I shouldn't have read "Imperfect Birds" right after reading "Every Last One" (review below). I confess I hadn't really read the plot outline for "Imperfect Birds", I just knew this was a new book by Anne Lamott and like her fiction and non-fiction works. Also, I had just gotten both books from the library and I like to read the high-demand library books first so others don't have to wait long to get them.

The reason why I should not have read them back to back is that the subjects are very similar. Both focus on moms who are worried about their kids, with great reason, as it turns out in both cases. Elizabeth is concerned that daughter Rosie is into drugs, yet she overlooks every single clue that Rosie drops. In fact, I would say that Elizabeth is The Queen of Denial. Although Rosie is a consummate liar, any other reasonable mother would be hard pressed to overlook what is obviously going on with Rosie. Even when Rosie partially confesses: "I've only smoked marijuana a couple of times, Mom, I swear", or "I had just one beer, Mom", Elizabeth just brushes her worries away.

Elizabeth herself has problems. She has struggled with depression and other mental illness for years, and is a recovering alcoholic. Hmm, you suspect your daughter of drinking and using drugs, and you know that alcoholism is inherited, but you still sweep all your suspicions under the rug? One of your daughter's very best friends went to rehab for drug use? She's become too friendly with an older guy who is known to hang with the tweakers and stoners? You smell bleach in Rosie's urine test cup but blow it off? Get a clue, Elizabeth.

James, Elizabeth's husband and Rosie's stepfather, is not as stupid, but he has to walk on eggshells around Elizabeth. He's also trying to walk a fine line between maintaining Rosie's obvious affection for him and saving her from herself.
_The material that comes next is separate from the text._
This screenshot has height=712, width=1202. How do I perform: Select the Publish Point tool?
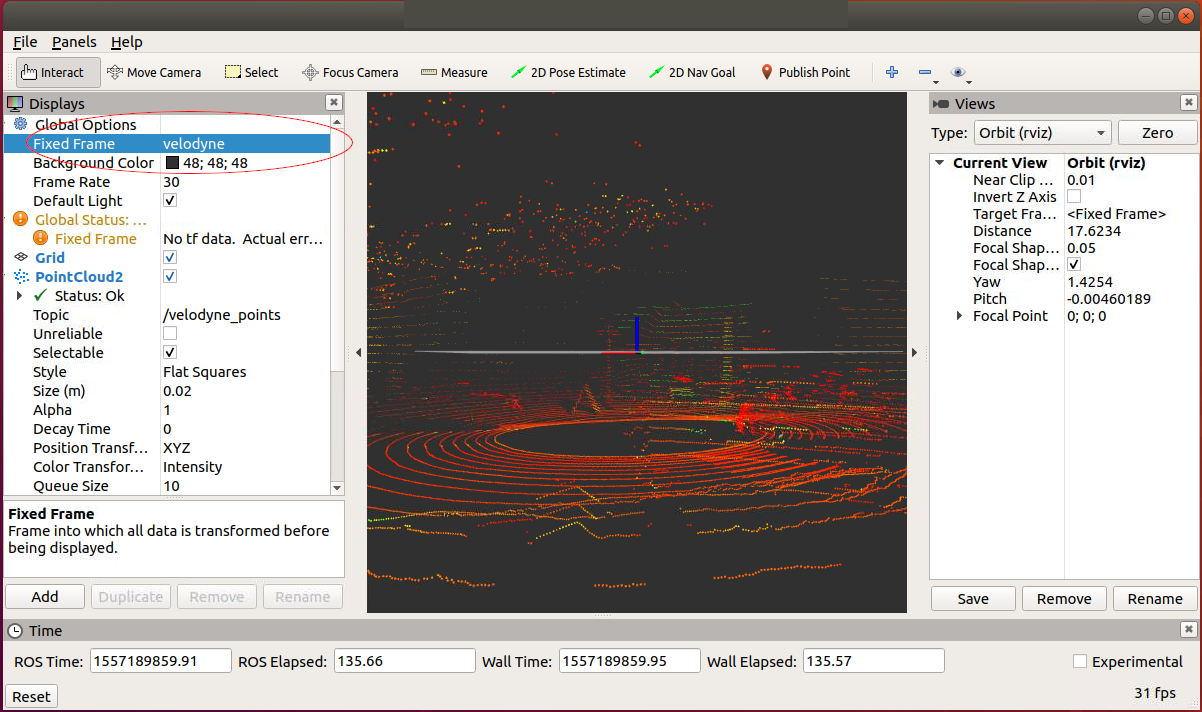tap(805, 71)
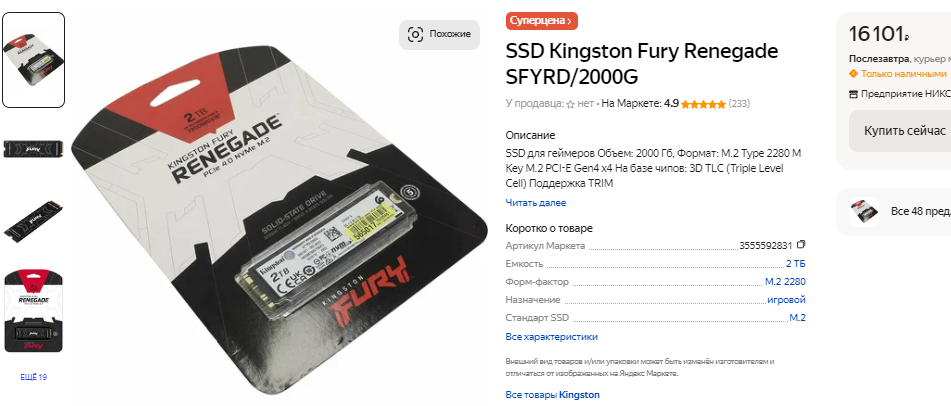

Although I actually did like all three characters, plus Elizabeth's earth mother friend Rae, I was so frustrated with all the lying and using that went on page after page, chapter after chapter.The denial finally stops when Rosie has to go to the emergency room for an overdose of cough syrup. Elizabeth at last wises up and she and James send Rosie off to a wilderness camp.

This could have been the best part of the book but it came too little, too late. And the book ends abruptly with Rosie having finished only the first month of her three-month stint at the camp. I would have loved to have known what happened to Rosie. It was like watching the A&E TV series "Intervention" and not getting to see the part where you learn if the participants have stayed sober or relapsed.

ADDED LATER: Maybe we'll see what happens to Rosie in a future Lamott book. I just found out that "Imperfect Birds" is a follow-up to other books about Elizabeth and Rosie, "Rosie" (Rosie at age 5) and "Crooked Little Heart" (Rosie at age 13).